Write out word for word the stretch of rows from the one containing "成都电瓶水消泡剂 (450, 1042)" through the last row, including both.

-- START --

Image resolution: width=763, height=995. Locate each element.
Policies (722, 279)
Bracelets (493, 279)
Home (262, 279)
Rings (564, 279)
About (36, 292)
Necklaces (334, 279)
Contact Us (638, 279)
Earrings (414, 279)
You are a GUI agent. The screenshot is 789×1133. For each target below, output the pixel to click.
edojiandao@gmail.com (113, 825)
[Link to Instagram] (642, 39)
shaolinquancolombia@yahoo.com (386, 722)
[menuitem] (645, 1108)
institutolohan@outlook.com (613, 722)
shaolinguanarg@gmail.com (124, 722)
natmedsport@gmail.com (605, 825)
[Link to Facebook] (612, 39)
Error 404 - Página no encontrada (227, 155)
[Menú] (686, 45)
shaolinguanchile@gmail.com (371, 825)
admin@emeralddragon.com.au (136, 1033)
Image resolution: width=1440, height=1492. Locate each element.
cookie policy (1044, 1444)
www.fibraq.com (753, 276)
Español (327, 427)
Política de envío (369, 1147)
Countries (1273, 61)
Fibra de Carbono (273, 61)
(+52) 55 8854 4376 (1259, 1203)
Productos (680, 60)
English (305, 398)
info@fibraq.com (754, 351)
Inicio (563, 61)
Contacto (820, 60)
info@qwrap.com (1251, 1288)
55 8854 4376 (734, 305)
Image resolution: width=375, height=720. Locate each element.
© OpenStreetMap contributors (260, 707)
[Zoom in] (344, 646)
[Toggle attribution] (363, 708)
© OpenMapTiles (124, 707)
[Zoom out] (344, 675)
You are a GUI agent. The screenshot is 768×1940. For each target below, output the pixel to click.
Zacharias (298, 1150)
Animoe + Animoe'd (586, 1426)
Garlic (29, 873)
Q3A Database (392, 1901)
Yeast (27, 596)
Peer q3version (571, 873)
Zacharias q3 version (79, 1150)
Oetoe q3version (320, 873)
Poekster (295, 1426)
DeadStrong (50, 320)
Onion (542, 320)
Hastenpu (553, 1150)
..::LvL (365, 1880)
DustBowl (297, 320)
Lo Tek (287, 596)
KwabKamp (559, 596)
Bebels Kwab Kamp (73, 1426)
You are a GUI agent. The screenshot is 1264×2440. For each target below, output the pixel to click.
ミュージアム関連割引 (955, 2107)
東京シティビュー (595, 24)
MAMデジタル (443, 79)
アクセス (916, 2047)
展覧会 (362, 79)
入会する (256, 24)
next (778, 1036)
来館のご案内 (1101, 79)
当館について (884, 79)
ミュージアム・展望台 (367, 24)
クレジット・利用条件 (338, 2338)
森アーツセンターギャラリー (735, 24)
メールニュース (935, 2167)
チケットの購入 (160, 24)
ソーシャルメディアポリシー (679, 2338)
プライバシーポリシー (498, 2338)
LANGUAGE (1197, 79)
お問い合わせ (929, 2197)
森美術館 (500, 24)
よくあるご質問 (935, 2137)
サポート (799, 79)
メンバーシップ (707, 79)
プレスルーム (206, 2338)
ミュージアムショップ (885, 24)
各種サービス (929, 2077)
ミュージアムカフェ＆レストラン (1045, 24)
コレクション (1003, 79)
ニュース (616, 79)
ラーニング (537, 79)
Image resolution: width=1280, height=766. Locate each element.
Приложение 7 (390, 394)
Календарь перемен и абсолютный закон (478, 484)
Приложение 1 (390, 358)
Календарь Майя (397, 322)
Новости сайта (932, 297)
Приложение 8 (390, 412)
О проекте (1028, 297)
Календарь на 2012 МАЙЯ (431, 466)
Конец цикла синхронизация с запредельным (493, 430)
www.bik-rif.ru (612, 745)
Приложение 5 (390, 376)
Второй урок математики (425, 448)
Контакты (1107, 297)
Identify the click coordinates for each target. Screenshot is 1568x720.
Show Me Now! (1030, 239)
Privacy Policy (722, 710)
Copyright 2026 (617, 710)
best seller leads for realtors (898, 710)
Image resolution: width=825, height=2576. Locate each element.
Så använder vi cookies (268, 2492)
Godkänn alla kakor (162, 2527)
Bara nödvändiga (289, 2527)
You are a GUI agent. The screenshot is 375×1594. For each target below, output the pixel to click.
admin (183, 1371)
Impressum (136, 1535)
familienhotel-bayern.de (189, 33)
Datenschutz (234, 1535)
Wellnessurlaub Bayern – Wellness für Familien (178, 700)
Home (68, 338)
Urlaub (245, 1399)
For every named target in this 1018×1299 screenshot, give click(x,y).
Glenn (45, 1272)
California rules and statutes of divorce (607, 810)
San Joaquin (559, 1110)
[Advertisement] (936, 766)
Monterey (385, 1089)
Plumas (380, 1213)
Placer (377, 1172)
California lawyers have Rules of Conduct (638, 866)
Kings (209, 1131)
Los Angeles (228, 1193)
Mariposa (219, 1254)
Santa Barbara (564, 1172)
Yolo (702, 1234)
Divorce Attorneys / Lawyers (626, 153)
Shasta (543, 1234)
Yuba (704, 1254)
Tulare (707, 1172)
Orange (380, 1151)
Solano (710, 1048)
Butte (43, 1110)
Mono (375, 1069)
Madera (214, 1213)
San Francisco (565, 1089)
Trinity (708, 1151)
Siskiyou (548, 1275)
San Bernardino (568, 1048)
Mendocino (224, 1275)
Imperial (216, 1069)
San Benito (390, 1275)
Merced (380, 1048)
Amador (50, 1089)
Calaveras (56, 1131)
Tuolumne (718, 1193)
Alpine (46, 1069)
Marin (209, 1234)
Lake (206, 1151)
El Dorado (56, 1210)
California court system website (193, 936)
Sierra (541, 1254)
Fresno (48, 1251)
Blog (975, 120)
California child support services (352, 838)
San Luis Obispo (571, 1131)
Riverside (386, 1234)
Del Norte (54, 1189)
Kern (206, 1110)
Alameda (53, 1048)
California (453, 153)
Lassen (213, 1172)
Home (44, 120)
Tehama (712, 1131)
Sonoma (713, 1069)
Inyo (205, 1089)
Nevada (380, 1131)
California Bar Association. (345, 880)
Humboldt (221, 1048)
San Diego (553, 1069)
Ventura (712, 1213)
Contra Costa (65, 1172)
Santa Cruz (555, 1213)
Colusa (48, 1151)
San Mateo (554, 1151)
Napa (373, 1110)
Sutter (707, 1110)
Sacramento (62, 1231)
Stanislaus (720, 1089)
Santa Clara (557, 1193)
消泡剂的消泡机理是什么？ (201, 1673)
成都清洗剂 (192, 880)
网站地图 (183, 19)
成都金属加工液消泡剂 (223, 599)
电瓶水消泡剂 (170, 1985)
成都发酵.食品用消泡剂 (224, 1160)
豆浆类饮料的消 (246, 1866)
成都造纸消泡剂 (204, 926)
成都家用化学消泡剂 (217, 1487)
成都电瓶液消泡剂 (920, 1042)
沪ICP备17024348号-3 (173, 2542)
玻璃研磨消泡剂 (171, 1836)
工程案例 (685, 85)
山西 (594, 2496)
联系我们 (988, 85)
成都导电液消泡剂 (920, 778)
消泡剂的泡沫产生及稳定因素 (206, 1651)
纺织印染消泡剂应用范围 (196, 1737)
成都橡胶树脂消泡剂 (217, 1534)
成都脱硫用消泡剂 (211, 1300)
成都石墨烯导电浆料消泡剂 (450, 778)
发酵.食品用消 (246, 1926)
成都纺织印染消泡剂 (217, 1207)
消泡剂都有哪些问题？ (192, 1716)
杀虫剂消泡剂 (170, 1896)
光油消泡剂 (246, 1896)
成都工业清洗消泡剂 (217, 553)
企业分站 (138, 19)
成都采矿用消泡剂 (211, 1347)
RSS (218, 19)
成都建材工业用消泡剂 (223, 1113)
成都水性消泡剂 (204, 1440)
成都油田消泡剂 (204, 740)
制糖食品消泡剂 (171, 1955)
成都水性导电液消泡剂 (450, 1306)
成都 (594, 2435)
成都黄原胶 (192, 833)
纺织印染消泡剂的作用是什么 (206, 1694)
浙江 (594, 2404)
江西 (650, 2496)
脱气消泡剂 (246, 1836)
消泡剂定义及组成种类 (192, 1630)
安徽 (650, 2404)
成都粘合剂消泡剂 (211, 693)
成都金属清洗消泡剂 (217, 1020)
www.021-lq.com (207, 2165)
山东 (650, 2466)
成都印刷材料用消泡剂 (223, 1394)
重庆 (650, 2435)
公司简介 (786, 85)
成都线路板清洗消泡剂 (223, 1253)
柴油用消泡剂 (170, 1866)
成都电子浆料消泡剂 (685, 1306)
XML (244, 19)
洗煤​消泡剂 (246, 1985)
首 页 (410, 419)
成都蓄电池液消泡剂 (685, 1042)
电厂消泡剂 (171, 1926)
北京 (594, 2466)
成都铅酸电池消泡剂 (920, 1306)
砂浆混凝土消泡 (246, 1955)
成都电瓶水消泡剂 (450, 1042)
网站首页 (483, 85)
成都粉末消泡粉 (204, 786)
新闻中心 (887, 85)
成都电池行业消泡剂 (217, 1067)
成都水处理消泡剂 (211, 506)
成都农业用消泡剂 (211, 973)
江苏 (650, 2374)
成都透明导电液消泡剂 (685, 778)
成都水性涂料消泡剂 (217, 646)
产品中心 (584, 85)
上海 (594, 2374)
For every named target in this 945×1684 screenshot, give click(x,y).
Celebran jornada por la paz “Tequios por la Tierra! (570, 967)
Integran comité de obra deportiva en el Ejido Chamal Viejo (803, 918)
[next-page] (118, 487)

-- END --

• **Response below**:
成都电瓶水消泡剂 (450, 1042)
网站首页 (483, 85)
成都粉末消泡粉 (204, 786)
新闻中心 (887, 85)
成都电池行业消泡剂 (217, 1067)
成都水处理消泡剂 (211, 506)
成都农业用消泡剂 (211, 973)
江苏 (650, 2374)
成都透明导电液消泡剂 (685, 778)
成都水性涂料消泡剂 (217, 646)
产品中心 (584, 85)
上海 (594, 2374)
For every named target in this 945×1684 screenshot, give click(x,y).
Celebran jornada por la paz “Tequios por la Tierra! (570, 967)
Integran comité de obra deportiva en el Ejido Chamal Viejo (803, 918)
[next-page] (118, 487)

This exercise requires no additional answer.